Thursday, July 26, 2007

our structure

In the time of ripening elderberries the days are characterized by stands and fluff. The fluff is, predominantly, the feathery pappi of Compositae, but also willow and willowherb. The stands are the tall herbaceous plants that muster on roadsides, waste and neglected fields. It's high summer, though this year we're still under daily rain.

A few characteristic herbaceous species that form or contribute to these stands where I live: stinging nettle, rosebay and great willowherbs, hemlock, hogweed, wild carrot, corky-fruited water-dropwort, water figwort, teasel, common ragwort, mugwort, prickly and great lettuces, spear thistle (plus creeping thistle, welted thistle, marsh thistle...), burdock, bristly oxtongue, perennial sow-thistle.
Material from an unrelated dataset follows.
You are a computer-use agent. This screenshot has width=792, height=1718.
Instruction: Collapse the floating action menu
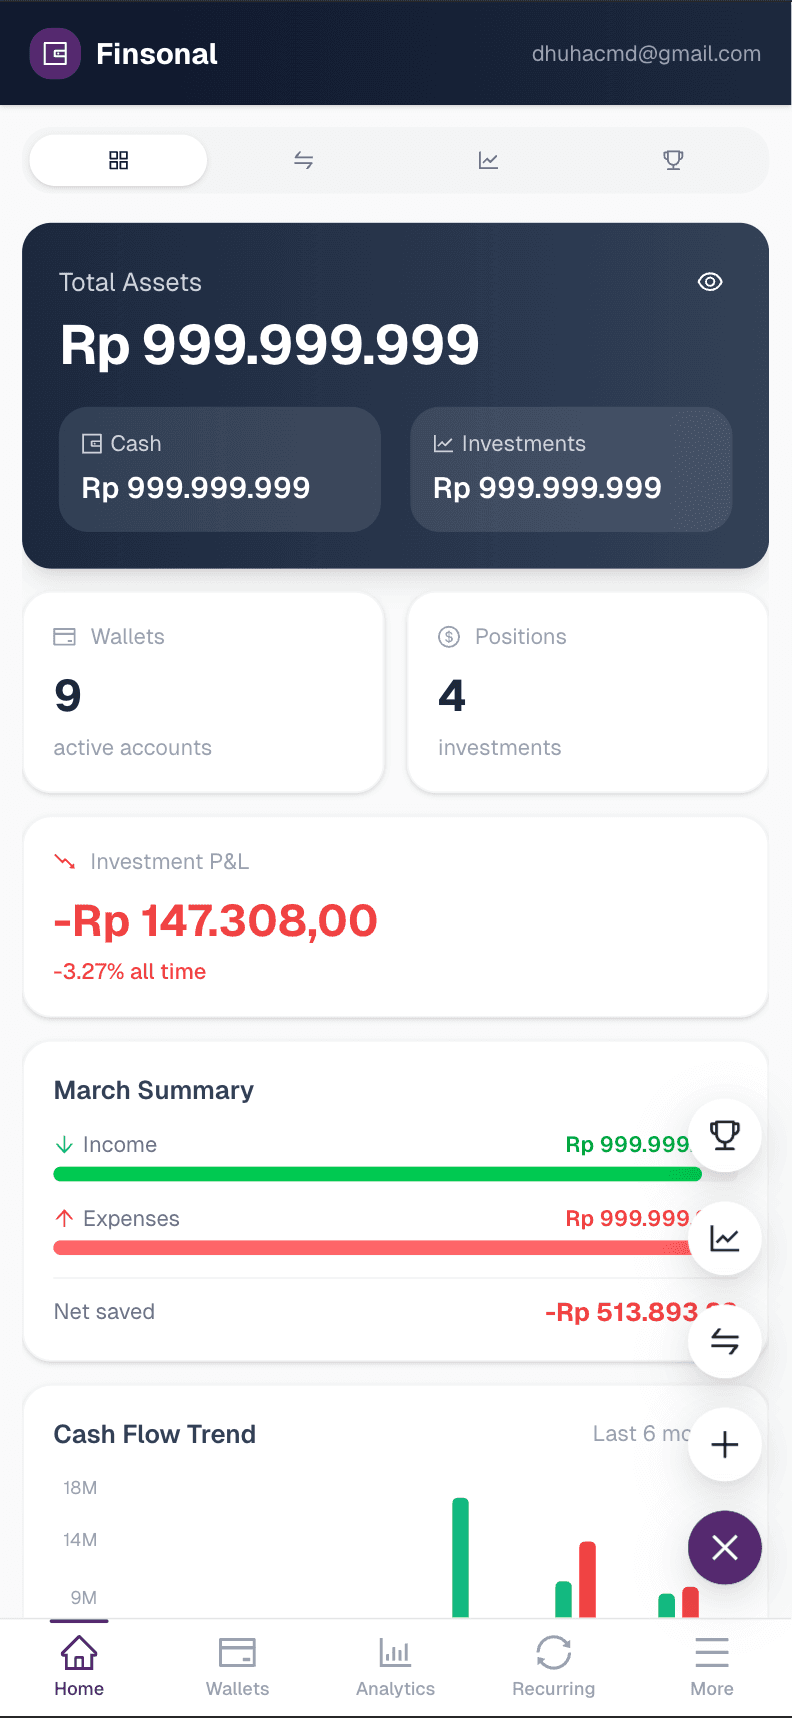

The stand is like an annual and herbaceous approximation to the climax vegetation of trees. A massed stand of nettles looks a bit like a small version of Siberian conifer forest - the same astounding symmetries. Expose the centre of the stand and the resemblance is even closer: the stout stems of the nettles are packed close together and, in their lower portion, brown and leafless - no light penetrates into this gloom. Only the top half of each plant is busy with the activity of leaf and flower, a hot shop. Same thing with a stand of great willowherb - the dead leaves on the lower stem are now chestnut brown and hang withered and adpressed to the stem.

The stands aren't beautiful like the plants we notice in spring and early summer; they are active, productive and complicated spaces. They aren't immaculate tendrils of colour on a blank canvas; they bear their record of diseases for all to see. They are fixed processes. A great town of insects lives and eats and multiplies in their vicinity, they are crowned with birds and haunted by small mammals. Human beings may mow or scythe a stand, but otherwise they never penetrate into one - a world that is entirely alien to us and safe from our intrusion lives just beside our own routes.

In bad weather the composite flowerhead is usually held patiently closed. When the sun dries it, it opens, and then away goes the fluff. As a method of seed dispersal it's so obviously effective that it's almost a bit boring. The horizontal dispersal needs dry air. When it rains the pappi get waterlogged, bedraggled, they no longer float but drop and stick to things. This is by design, to achieve the vertical part of the dispersal, i.e. to get the seed (achene) back down on the ground, and at a time that is optimal for being swilled into a crack in the rich, moist soil.